• su anda ntv'de canli yayinda "kanunen bir kamu kurumu kendisine gore ve yetki verilmeyen konuda bir kurus bile harcayamaz" demistir.

    tib'in eksi sozluk'u kapatma emri bence 1 kurus tutmustur, 2-3 kurus falan tutmustur hatta. ve bu hareket tamamen btk'nin yetkisi disindadir.

    ayrica dedi ki "herkesin nereye baglandigini kaydetmek ne kadar cok kaynak ister ekonomik boyutunu dusundunuz mu?" diye sormustur banu guven'e.

    ben soyleyeyim: herkesin nereye baglandigini kaydetmeye gerek yok. senin "istemedigin" yerlere baglananlari fislesen yeter. o teknik olarak gayet mumkun. ben sana anlatirim sen sor.

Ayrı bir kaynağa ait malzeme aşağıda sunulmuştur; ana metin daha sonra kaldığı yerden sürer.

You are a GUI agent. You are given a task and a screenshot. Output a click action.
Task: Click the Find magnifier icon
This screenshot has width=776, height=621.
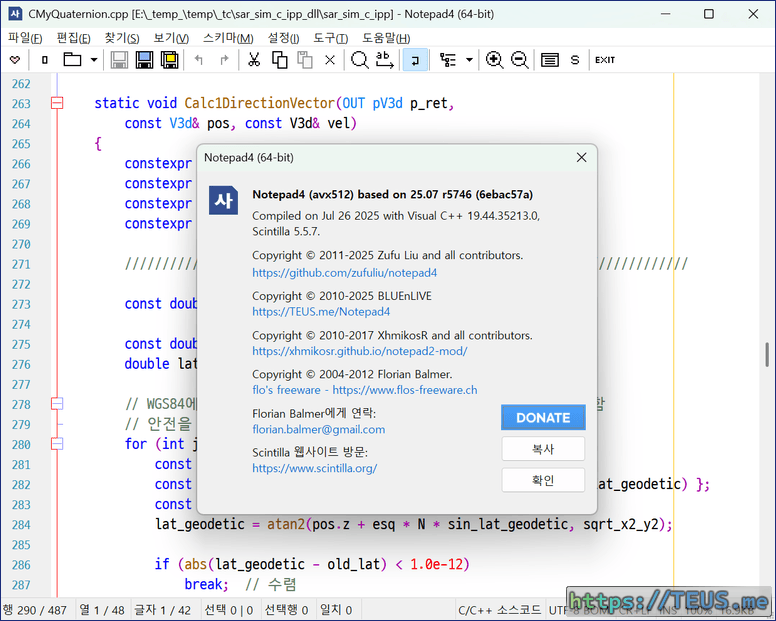pyautogui.click(x=359, y=60)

    "su an neyse ayni devam edecek" diyor bir de israrla nasil kaypak cevap. yani su anki "sehven"ler aynen devam edecek diye de yorumlayabiliriz bunu.
  • tayfun abicim, bugün mesaimin nerden baksan 2 saatini sana ayırdım. senin yüzünden müşterilerimi ihmal ettim. kıymetini, değerini sen anla artık. ntv’de banu güven’in programında da seni dinledim. kabaca şöyle bir transkript çıktı:

    ta:önceden söyleyeyim, standart pakettte mevcut durum değişmiyor.
    bg:… standart paket diyorsunuz ama, zaten bu paket problemli. katalog suçları diye bir şey var ve buna göre siteler kapatılıyor.
    ta-mevcut durum değişmiyor. standart paket alan, aynen devam edecek.
    bg:ancak servis sağlayacılarına belirli yaptırımlarda bulunmayacak mısınız? onları yasak sitelere girişlerden sorumlu tutmayacak mısınız?
    ta-mevcut durum değişmiyor standart paket alanlar için.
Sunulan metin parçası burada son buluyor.